Former Pastor Gets 18 Years for Sex Crimes

By Barb Owens
Daily Record
October 30, 2010

Former pastor James L. Watkins, 51, of Cle Elum was sentenced to 18 years in prison Friday after pleading guilty to four counts of sexual abuse earlier this month. Watkins was found guilty of first-degree child molestation, first-degree rape of a child, second-degree rape of a child and third-degree rape of a child on Oct. 11.

Watkins was arrested on July 13 when he turned himself in and confessed to the Cle Elum-Roslyn-South Cle Elum Police Department after the victim reported the crimes to police. The victim was concerned that Watkins was grooming another possible victim for sexual abuse, said deputy prosecuting attorney Paul Sander.

The crimes took place between 1997 and 2003 when the victim was between the ages of 9 and 15, Sander said.

The victim, who is related to Watkins, is now an adult.

In court Friday, Watkins’ defense attorney Richard Young told Judge Michael Cooper that his client has showed a tremendous amount of remorse. Young said sometimes with these types of cases, the defendant can tend to minimize what’s happened, but Watkins never eluded to that.

“He is ready and willing to accept responsibility for his actions,” Young said.

Watkins thanked Young as his lawyer and also thanked the prosecution for their compassion.

“I shamefully and wrongfully did these things,” Watkins said.

He asked for forgiveness from the victim, from his church, from the community and from the court.

“I deserve everything this court gives me,” Watkins said.

He turned to the victim.

“I ask you to forgive me for putting you through all these things over the years,” Watkins said. “I do pray that you’ll be able to get the support you need.”

The prosecution recommended a sentence of 13 1/2 years to 18 years.

Simon Barr, a state Department of Corrections agent, told the court that Watkins abused his power as a pastor and the trust of his victim.

The victim addressed the court, explaining that there were two objectives in filing the police report. The victim wanted to protect a specific person from also becoming a victim and for Watkins to get treatment to “conquer his immoral behavior.”

The victim said the minimum sentence — 13 1/2 years — would accomplish that. The victim asked the court to show mercy on Watkins.

Judge Cooper sentenced Watkins to 216 months in prison — the maximum of the standard-range sentence. Cooper said legal mercy has already been given and said that the outcome for Watkins could have been much worse.

“I’m quite aware of my own feelings of this type of crime,” Cooper said, adding that he didn’t want them to interfere with his ability to judge.

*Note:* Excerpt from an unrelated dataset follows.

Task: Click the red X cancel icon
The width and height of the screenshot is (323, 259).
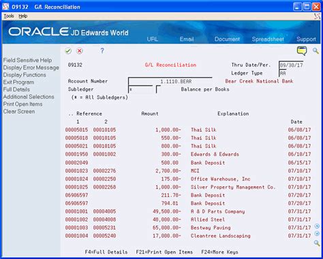Action: (x=80, y=51)
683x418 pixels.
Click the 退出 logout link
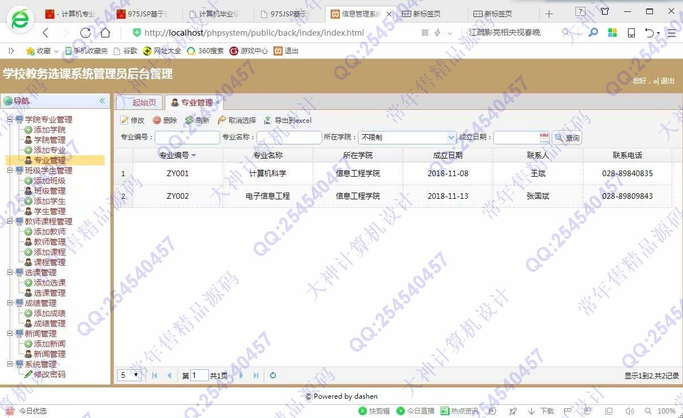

“You’ve taken responsibility for years of immoral behavior and I hope this is the end of it,” Cooper said. “Just because you’re behind bars doesn’t mean you can’t be a productive member of society.”

Sander said the resolution that was reached was a direct response to the victim’s wishes.

“As in every case, there was an effort to achieve justice by balancing both the community’s interest and the victim’s interest in formulating this resolution,” Sander said.